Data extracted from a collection
++++++++++
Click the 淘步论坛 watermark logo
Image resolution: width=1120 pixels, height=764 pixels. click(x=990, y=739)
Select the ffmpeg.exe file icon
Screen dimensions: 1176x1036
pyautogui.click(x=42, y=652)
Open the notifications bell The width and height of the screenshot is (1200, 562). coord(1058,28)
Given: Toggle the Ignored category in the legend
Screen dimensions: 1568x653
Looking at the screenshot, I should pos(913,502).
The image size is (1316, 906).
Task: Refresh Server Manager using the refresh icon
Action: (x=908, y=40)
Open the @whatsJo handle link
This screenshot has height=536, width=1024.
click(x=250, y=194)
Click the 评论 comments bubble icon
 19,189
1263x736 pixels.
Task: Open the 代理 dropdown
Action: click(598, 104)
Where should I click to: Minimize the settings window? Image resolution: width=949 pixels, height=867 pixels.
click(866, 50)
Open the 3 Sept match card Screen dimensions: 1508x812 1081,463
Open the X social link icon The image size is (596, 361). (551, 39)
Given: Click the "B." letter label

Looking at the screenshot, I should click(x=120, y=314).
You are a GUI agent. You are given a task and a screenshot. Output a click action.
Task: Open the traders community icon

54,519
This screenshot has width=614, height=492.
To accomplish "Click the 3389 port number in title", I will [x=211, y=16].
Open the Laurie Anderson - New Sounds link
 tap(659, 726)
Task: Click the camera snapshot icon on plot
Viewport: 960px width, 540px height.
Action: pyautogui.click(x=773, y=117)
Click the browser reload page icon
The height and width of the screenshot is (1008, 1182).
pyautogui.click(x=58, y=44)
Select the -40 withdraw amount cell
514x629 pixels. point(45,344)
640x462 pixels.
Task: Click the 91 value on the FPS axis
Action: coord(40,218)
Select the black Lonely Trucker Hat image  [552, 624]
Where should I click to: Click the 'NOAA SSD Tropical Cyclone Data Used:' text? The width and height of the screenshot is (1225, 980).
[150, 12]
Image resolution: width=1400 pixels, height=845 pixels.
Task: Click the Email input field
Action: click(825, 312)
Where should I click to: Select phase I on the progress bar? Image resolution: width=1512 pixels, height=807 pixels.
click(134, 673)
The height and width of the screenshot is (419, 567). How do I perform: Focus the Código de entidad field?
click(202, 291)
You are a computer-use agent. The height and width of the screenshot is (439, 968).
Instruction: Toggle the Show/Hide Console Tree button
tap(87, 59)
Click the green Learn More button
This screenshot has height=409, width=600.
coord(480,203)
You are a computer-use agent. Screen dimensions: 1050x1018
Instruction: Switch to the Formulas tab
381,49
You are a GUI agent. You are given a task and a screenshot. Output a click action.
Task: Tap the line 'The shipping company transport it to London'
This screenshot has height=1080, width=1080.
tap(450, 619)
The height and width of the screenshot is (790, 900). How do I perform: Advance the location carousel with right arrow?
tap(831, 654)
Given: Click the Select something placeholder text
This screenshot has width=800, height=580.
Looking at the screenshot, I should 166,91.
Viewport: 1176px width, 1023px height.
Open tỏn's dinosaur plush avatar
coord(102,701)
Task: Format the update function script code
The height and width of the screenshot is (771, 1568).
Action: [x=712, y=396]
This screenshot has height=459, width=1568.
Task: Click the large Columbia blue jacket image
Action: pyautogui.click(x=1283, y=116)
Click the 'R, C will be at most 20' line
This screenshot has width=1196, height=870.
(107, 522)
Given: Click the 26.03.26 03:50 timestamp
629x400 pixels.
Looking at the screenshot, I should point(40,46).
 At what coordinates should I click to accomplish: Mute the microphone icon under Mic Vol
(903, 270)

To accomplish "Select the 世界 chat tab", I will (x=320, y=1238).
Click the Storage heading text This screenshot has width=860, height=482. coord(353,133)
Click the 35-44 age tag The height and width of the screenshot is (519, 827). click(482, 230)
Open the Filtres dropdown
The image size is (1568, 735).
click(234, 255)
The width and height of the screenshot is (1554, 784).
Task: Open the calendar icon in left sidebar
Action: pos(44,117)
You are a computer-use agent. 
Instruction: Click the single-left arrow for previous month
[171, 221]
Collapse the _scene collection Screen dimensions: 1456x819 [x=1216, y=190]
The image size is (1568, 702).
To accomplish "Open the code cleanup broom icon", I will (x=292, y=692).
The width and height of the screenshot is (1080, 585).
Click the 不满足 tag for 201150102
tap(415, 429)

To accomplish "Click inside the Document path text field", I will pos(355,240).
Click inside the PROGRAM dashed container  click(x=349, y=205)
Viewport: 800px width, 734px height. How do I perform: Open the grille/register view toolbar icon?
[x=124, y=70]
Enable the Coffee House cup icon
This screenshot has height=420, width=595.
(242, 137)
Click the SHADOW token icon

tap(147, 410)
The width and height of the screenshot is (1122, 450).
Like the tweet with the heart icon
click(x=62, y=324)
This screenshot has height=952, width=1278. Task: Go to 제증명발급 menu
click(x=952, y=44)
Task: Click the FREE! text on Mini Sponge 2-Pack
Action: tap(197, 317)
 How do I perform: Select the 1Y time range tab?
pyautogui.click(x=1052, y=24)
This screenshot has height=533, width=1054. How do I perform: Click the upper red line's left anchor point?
++++++++++
Give the rows from the line containing "Collapse the _scene" through the last line of the rows as a JSON list of strings, one string per line, with blank lines omitted.

[
  "Collapse the _scene collection Screen dimensions: 1456x819 [x=1216, y=190]",
  "The image size is (1568, 702).",
  "To accomplish \"Open the code cleanup broom icon\", I will (x=292, y=692).",
  "The width and height of the screenshot is (1080, 585).",
  "Click the 不满足 tag for 201150102",
  "tap(415, 429)",
  "To accomplish \"Click inside the Document path text field\", I will pos(355,240).",
  "Click inside the PROGRAM dashed container  click(x=349, y=205)",
  "Viewport: 800px width, 734px height. How do I perform: Open the grille/register view toolbar icon?",
  "[x=124, y=70]",
  "Enable the Coffee House cup icon",
  "This screenshot has height=420, width=595.",
  "(242, 137)",
  "Click the SHADOW token icon",
  "tap(147, 410)",
  "The width and height of the screenshot is (1122, 450).",
  "Like the tweet with the heart icon",
  "click(x=62, y=324)",
  "This screenshot has height=952, width=1278. Task: Go to 제증명발급 menu",
  "click(x=952, y=44)",
  "Task: Click the FREE! text on Mini Sponge 2-Pack",
  "Action: tap(197, 317)",
  " How do I perform: Select the 1Y time range tab?",
  "pyautogui.click(x=1052, y=24)",
  "This screenshot has height=533, width=1054. How do I perform: Click the upper red line's left anchor point?"
]